In 2021, Wu et al. conducted a study in China involving 76 infants aged 3 months to 2.5 years. The study aimed to evaluate the correlation between head circumference measurements using the routine method and a structured light three-dimensional scanning device. Initially, the infants’ head circumferences were measured using a meter and caliper. Subsequently, the head circumferences of these infants were measured using the mentioned device and compared. The confidence interval value, with a confidence level of 95%, fell between 0.633 and 0.988. The correlation coefficient was 0.98, with a P-value of < 0.001, indicating a high correlation and statistical significance between the two measurement methods. The Bland-Altman plot also demonstrated reasonable agreement between the two methods. Therefore, the mentioned device allows for faster and highly precise measurements around the heads of infants and can be used for infants with unusual skull shapes (35). However, it is important to note that this device measures only one component in comparison to the simultaneous measurement device for multiple growth components.
5.1. Conclusions
The noteworthy point is that in the aforementioned studies, researchers have only described the characteristics of the developed devices, and none of them has investigated the effectiveness of the designed devices during use.
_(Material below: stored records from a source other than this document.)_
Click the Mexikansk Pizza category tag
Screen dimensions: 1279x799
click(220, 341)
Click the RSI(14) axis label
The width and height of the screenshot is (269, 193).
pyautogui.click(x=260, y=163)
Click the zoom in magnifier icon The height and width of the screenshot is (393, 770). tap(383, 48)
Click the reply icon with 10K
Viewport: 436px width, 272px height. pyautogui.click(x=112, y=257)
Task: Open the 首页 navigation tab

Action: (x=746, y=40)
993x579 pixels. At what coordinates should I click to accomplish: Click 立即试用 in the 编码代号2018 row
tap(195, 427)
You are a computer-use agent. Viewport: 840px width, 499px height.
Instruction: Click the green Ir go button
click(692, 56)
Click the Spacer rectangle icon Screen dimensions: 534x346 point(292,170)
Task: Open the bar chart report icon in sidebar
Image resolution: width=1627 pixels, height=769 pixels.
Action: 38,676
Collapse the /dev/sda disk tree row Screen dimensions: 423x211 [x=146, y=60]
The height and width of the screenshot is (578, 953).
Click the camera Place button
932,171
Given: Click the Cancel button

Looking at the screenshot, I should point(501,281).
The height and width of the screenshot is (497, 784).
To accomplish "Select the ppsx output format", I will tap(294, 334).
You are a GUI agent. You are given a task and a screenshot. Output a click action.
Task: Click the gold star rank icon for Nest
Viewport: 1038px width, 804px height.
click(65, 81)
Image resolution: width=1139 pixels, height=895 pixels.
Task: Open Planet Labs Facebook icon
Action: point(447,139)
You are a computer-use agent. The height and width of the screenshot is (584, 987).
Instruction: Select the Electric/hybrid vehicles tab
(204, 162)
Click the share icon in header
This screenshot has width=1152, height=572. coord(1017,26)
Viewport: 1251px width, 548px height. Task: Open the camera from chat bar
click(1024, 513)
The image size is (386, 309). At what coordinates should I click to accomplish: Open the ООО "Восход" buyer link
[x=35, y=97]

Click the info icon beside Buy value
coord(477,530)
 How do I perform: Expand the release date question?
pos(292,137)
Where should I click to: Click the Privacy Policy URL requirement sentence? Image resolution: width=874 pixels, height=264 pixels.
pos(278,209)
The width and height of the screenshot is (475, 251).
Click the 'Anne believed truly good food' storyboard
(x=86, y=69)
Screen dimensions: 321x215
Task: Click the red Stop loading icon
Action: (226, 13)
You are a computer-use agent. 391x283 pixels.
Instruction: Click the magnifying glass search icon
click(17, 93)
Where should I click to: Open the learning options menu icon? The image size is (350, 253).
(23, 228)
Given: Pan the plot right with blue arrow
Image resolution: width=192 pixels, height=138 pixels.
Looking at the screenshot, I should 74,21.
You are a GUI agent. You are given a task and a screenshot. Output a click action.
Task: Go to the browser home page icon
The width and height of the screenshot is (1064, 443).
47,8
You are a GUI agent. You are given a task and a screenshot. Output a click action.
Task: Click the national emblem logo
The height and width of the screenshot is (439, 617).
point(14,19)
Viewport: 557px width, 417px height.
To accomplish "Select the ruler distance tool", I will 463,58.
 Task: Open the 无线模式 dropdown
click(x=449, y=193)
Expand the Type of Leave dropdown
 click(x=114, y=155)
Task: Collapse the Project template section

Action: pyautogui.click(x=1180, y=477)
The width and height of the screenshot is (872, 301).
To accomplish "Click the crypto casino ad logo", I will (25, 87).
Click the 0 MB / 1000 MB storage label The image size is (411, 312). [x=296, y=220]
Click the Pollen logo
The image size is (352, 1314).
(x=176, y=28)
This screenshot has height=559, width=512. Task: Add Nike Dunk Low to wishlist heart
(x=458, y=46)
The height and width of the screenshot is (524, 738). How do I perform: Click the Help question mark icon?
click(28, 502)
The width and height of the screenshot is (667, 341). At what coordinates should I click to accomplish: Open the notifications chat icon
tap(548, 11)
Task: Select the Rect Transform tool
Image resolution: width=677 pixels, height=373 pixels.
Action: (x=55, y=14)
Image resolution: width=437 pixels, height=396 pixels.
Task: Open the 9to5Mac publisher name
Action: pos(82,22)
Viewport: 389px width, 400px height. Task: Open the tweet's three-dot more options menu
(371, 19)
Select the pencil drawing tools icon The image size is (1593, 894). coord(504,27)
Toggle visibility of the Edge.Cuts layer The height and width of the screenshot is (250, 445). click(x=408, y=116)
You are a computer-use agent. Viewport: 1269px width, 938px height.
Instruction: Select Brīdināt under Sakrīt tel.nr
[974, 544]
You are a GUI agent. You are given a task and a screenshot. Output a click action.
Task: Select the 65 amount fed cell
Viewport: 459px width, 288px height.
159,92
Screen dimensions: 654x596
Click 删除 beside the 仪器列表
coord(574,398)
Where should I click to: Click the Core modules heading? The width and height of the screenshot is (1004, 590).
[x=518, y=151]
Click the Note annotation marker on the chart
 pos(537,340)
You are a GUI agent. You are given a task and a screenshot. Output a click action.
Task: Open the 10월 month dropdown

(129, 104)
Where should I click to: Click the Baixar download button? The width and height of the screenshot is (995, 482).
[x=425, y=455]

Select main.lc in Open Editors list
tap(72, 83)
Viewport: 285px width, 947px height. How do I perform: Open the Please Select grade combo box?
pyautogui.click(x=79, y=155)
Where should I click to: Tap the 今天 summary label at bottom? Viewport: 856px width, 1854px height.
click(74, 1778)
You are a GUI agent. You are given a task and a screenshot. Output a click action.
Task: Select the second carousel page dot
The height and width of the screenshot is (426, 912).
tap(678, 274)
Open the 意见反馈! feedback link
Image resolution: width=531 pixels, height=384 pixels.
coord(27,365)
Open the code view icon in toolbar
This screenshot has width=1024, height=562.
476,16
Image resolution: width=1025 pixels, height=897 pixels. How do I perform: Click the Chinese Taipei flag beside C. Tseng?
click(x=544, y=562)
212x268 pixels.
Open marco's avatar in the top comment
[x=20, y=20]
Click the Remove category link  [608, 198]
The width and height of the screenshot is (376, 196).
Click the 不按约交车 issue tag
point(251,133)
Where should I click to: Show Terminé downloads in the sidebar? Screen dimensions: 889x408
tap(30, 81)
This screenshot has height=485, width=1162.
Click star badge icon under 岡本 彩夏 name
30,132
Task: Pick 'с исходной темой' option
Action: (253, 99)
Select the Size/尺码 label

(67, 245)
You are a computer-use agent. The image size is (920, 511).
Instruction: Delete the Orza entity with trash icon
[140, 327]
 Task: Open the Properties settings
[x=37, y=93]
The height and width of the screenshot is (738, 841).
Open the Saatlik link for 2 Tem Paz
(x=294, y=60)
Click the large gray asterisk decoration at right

However, it appears that the device designed in the present study might possess the positive features of the devices reviewed in those studies while simultaneously examining multiple variables in a short period.
Today, in most parts of the world, these components are measured separately and manually, a process that consumes a significant amount of time for healthcare providers and often leaves infants restless during measurements. In addition to the time-consuming nature of conventional measurements, there is a risk of human error in child care, leading to mistakes in data values and an increased need for human resources. The “simultaneous measurement of weight, height, head circumference, temperature, and heart rate of an infant” device, which was invented for the first time in the world, can accurately measure all these components simultaneously with a minimum number of personnel. Consequently, it can be asserted that this device could serve as a suitable alternative to the conventional method of measuring an infant’s growth components.
5.2. Limitations
One of the limitations of the present study was the scarcity of related studies available for discussion and comparison of study results. Furthermore, since the comparison was carried out with the routine method, which relies on individual performance and is susceptible to human error, the comparison and generalization of the results are also constrained. Additionally, other limitations of the study included the small sample size, the utilization of low-quality equipment in routine measurements, single-center intervention, and the absence of blinded measurements. Therefore, to draw more accurate conclusions regarding the accuracy of the device’s measurements, it is advisable to prepare and develop more digital devices and conduct repeated measurements in a larger population. Although the current study has its limitations due to time and financial constraints, it is recommended that further studies in this field be carried out.